06-13-2013 03:18 AM
I am not sure if it has the tcp package lost. The incoming data rate is over 100M.
Is there a way to check if there is tcp lost, since some waveform is joint by 2 wave together.
Any suggestion
06-13-2013 03:35 AM - edited 06-13-2013 03:39 AM
What are the units of 100M (MBytes/sec, Mbits/day, A million waveforms/month?). A data "rate" needs a time unit!
Or are you simply quoting the plain network speed specification?
Since you are erasing all errors, you might not know if an error occurred?
Can you show us some actual code instead (attach a VI instead of a picture).
Does the receiving end know exactly how much data to expect?
Is the sending partner also a LabVIEW program or something else?
How large are the transmission?
What is the definition of a "package"? (TCP "packets" are defined on a much lower level, you have no control over it)
Is the transmission in short bursts or sutained over long periods?
06-13-2013 04:32 AM
It is around 200Mbit/second and higher. It will keeping sending. The other side is fpga.
Need to find out where the package is lost, in fpga, tcp or LV.
06-13-2013 04:59 AM - edited 06-13-2013 05:03 AM
TCP Read with Immediate mode will not read any packages but will return as soon as there is any data present (even a single byte) or the timeout expired. In your case that means your code ends up returning always immediately with a fraction of the 100000 bytes you asked for, resulting in the Read function retrieving MANY small chunks of data from the TCP data buffer.

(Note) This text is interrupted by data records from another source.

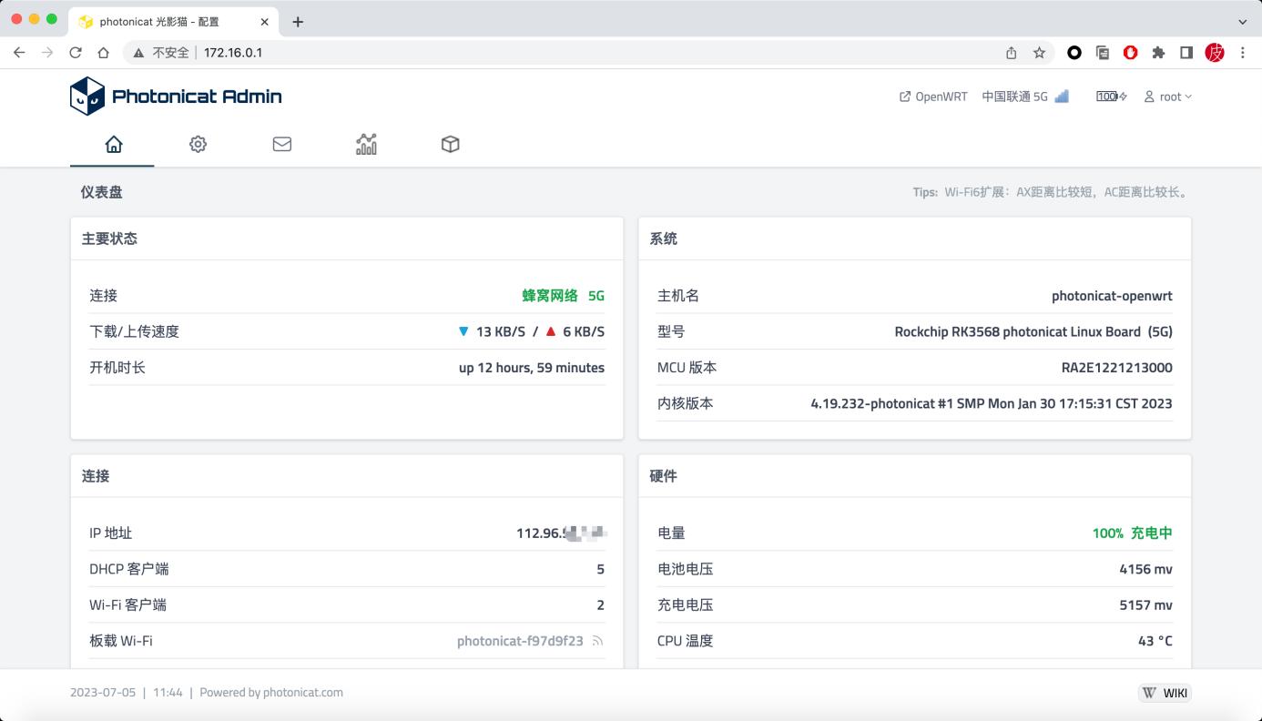Open the Dashboard home tab icon
Viewport: 1262px width, 721px height.
pos(112,144)
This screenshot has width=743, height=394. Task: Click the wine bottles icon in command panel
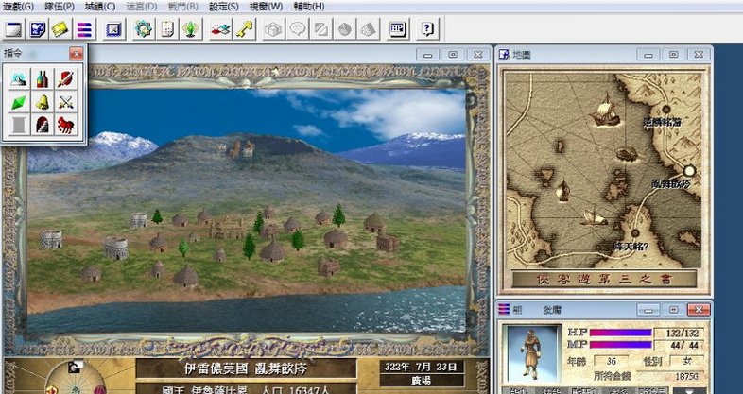43,79
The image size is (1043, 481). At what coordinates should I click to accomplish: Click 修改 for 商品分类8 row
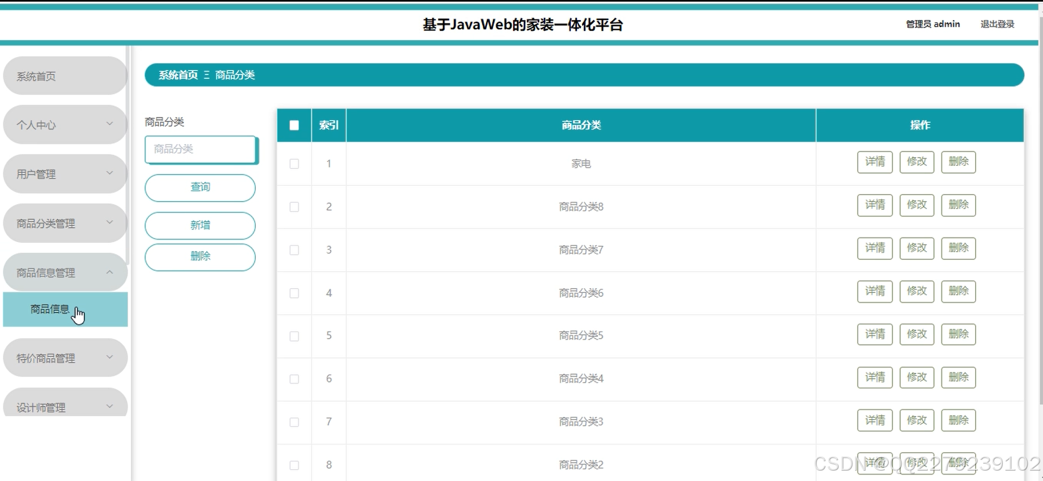(916, 205)
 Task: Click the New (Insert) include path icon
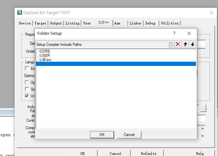click(171, 44)
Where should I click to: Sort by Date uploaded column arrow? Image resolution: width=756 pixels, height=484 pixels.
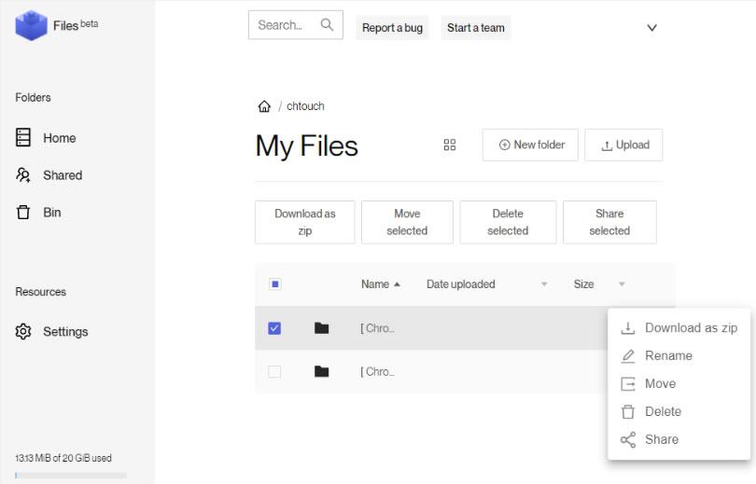pyautogui.click(x=544, y=284)
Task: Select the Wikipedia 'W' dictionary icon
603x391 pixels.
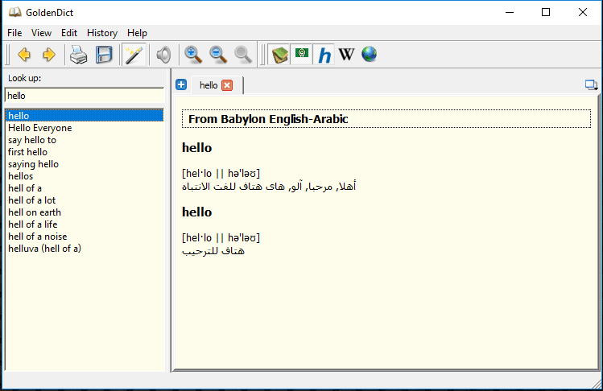Action: click(x=346, y=55)
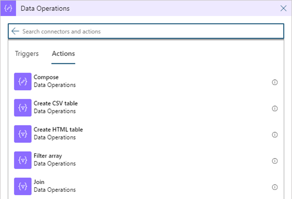Screen dimensions: 292x199
Task: Open info for the Join action
Action: (x=274, y=187)
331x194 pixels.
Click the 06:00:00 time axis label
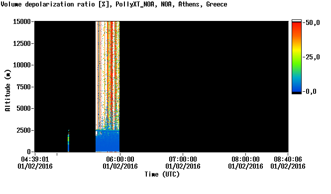[x=120, y=159]
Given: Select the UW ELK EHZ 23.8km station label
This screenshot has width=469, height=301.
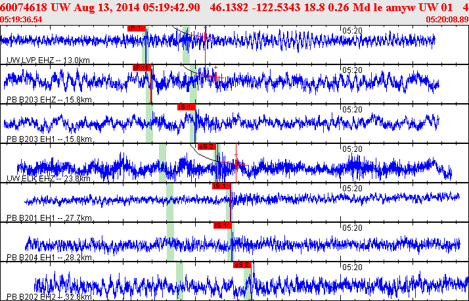Looking at the screenshot, I should click(48, 179).
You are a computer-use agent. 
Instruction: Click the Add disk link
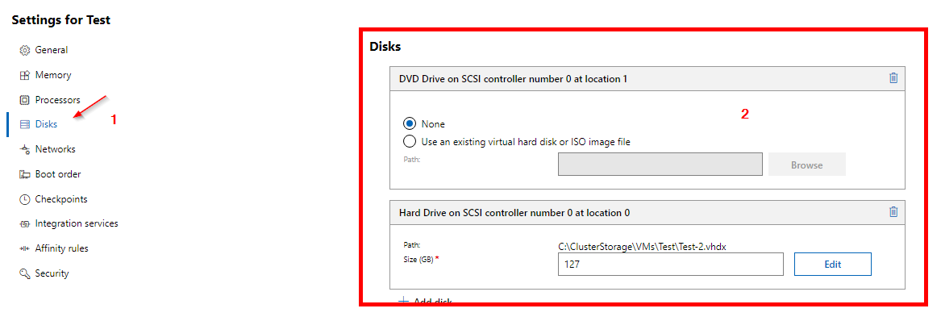(x=426, y=301)
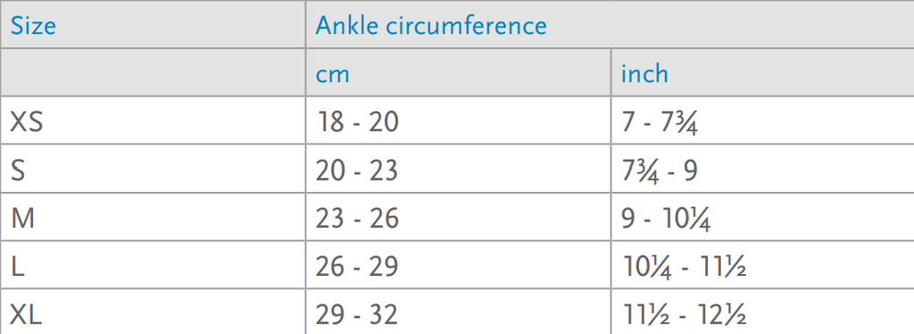This screenshot has height=334, width=914.
Task: Click the Ankle circumference header
Action: pyautogui.click(x=610, y=24)
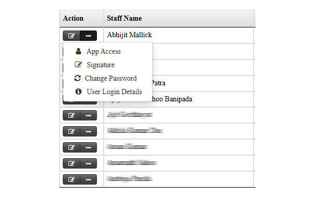
Task: Click the refresh icon beside Change Password
Action: point(77,78)
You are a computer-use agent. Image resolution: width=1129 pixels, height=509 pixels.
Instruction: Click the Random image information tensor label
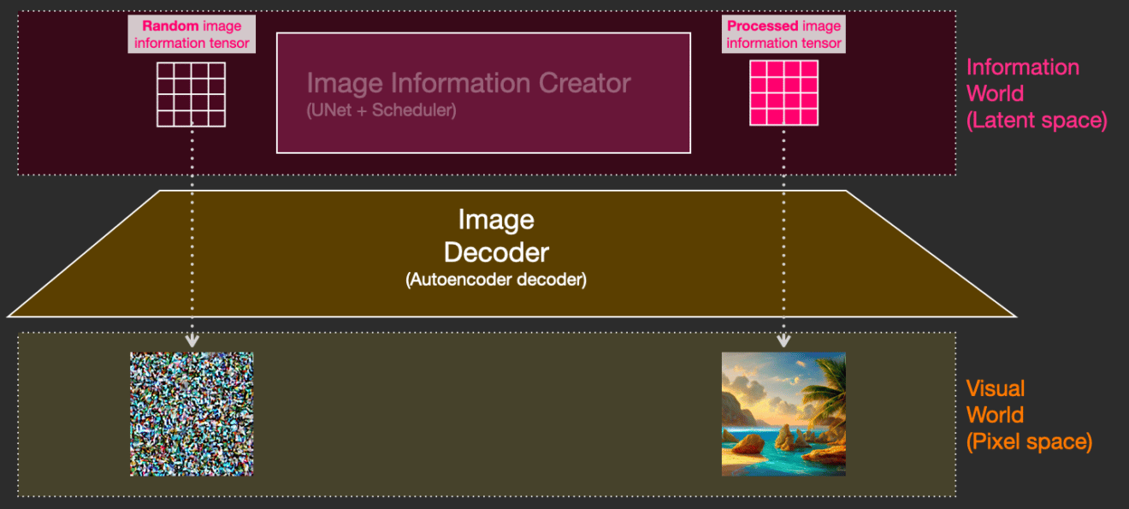(192, 34)
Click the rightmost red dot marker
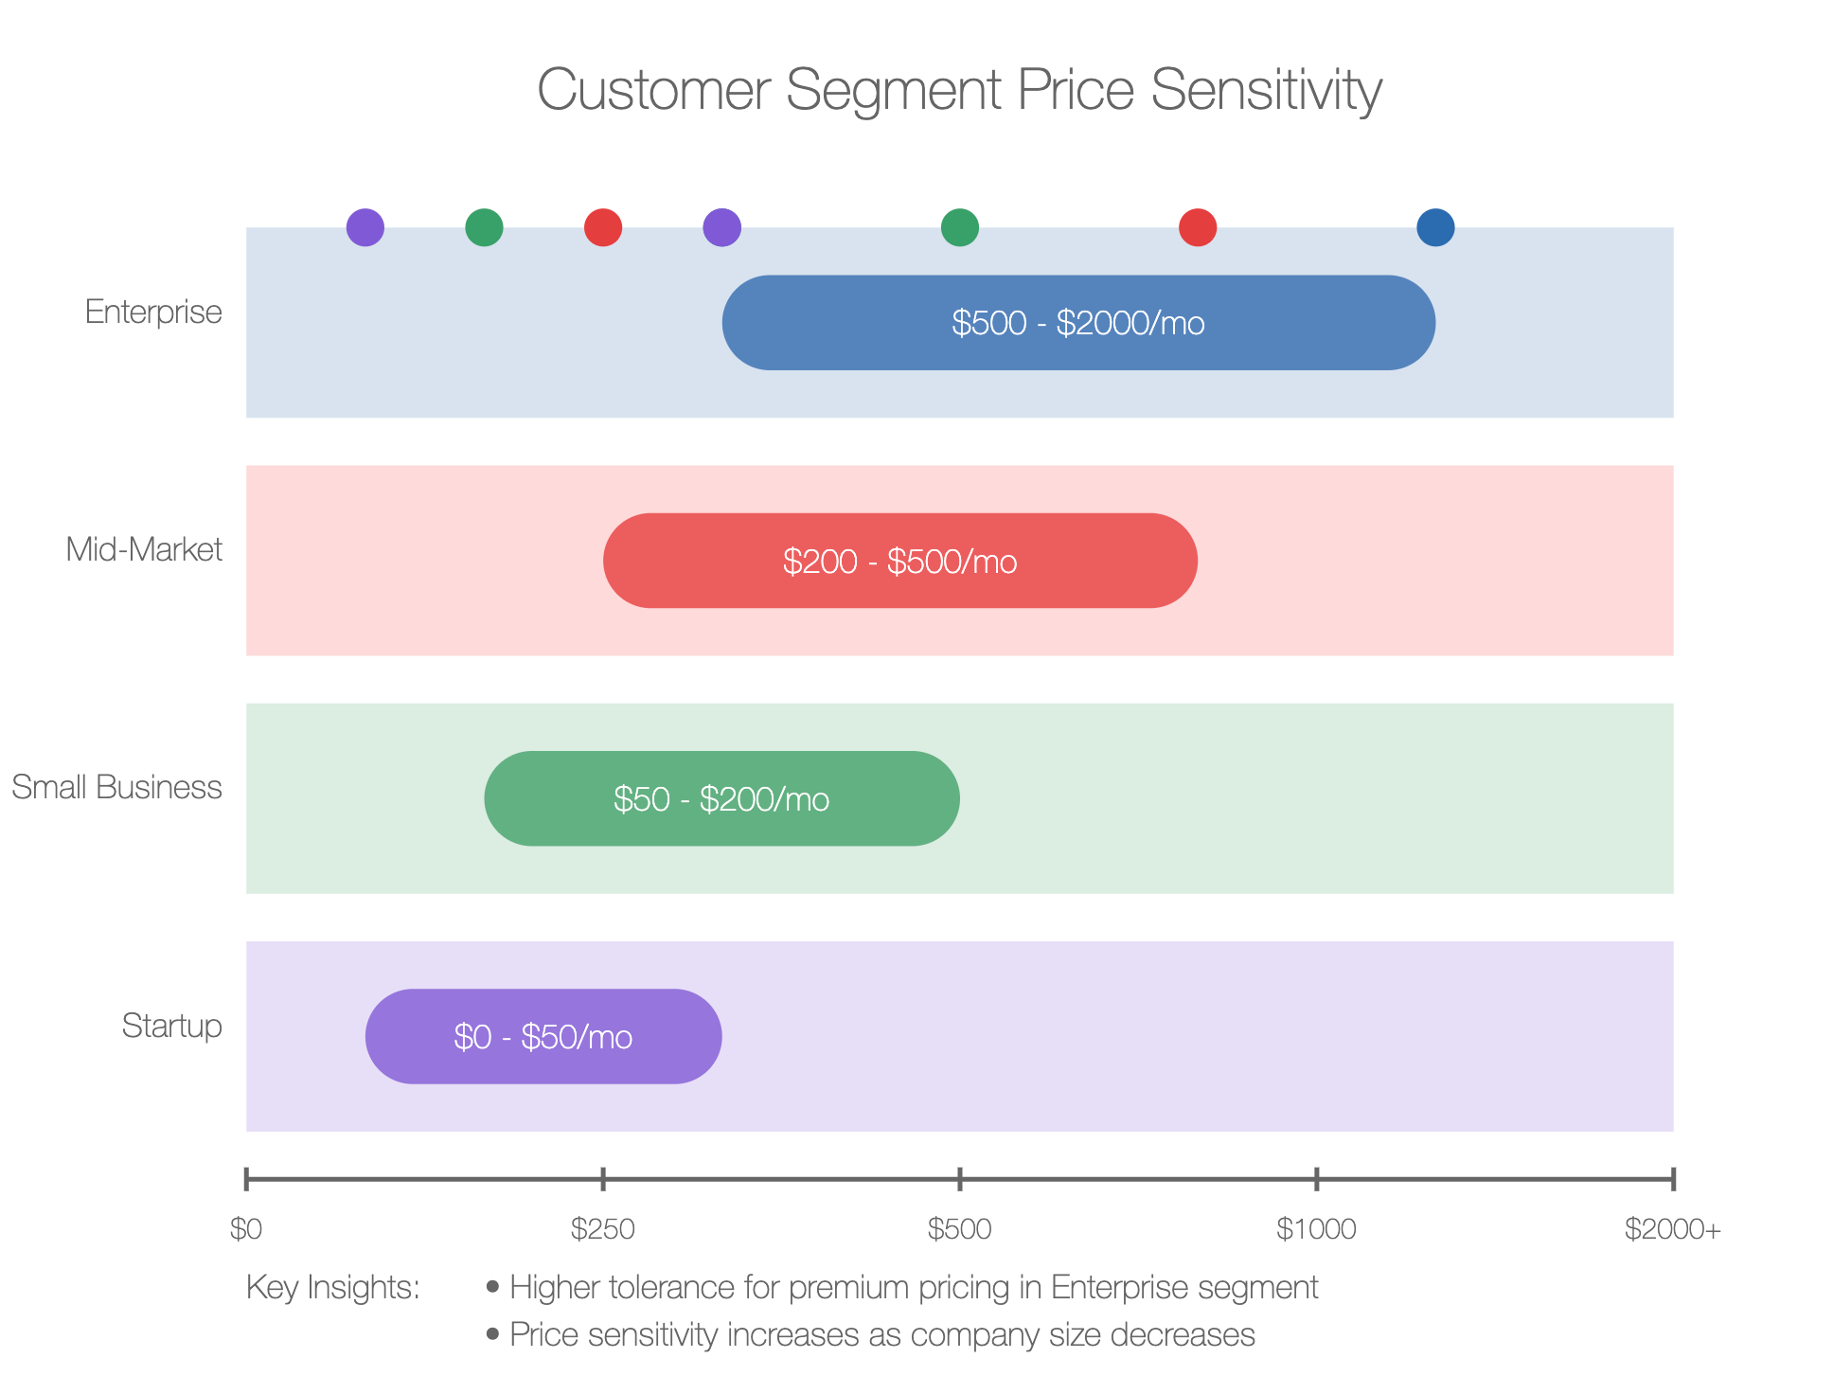 click(1197, 227)

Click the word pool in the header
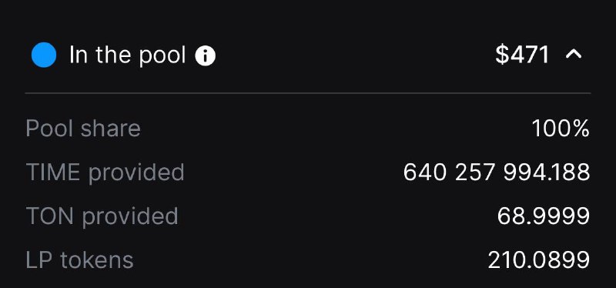point(162,55)
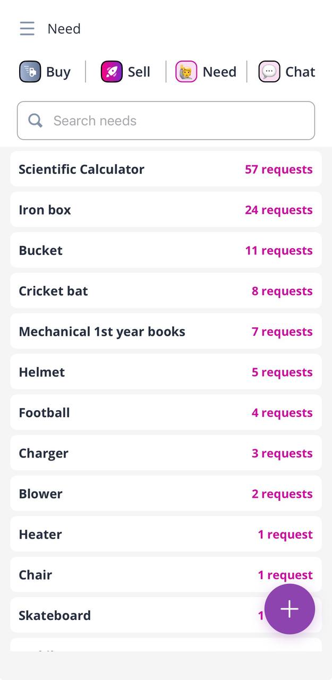332x680 pixels.
Task: Open the Scientific Calculator need listing
Action: (x=81, y=169)
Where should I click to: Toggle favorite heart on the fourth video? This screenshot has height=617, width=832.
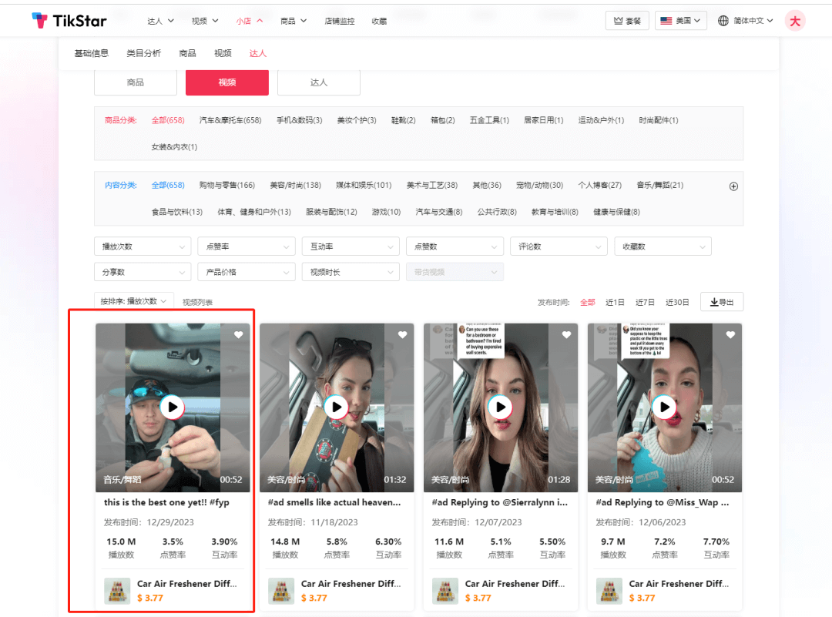pos(730,335)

That is certainly not the way to maintain a fast data transfer of around 25MB/s, but even when waiting for the full 100000 bytes to arrive, which would be at most after 4ms, you will likely tax the CPU immensely. Also what FPGA hardware are you using? Unless you are using one of the 908x chassis I don't think there is any cRIO hardware with a network interface working at higher speeds than 100Mbit/s and that is raw data, not netto user data.
06-13-2013 10:07 PM
Thanks a lot, I am not sure how big is the tcp stack or buffer for windows, or can I set it bigger.
I will try to change my setting.
06-13-2013 10:20 PM
If I set to every read interval of 1ms, then every read should read back max 1Gbit/1000/8=125000.
06-13-2013 11:43 PM
Did you change the mode yet?
06-14-2013 12:32 AM
So you have a cRIO 908x module???
And 1GBit is the maximum raw network troughput. In practise TCP has a certain overhead for the IP and TCP frames. Also the collision detection retry nature of Ethernet will NEVER allow to reach the full raw throughput of the network but slow down the actual throughput considerebly if your network reaches a certain saturation. Typically any attempt above 70 to 80 % of the maximum throughput will in fact slow down your network transfer to less than that due to many collision/retry attempts. And this throughput is shared by any party on the network, so if you don't happen to use a single cable between your computer and your FPGA target, your data will have to compete with everyone else on that network.
All in all, you have provided to little information so far and are likely trying to do something that is physically almost impossible with your hardware.
06-14-2013 09:18 AM
The fpga is 3rd party. It may also has a fibre output later.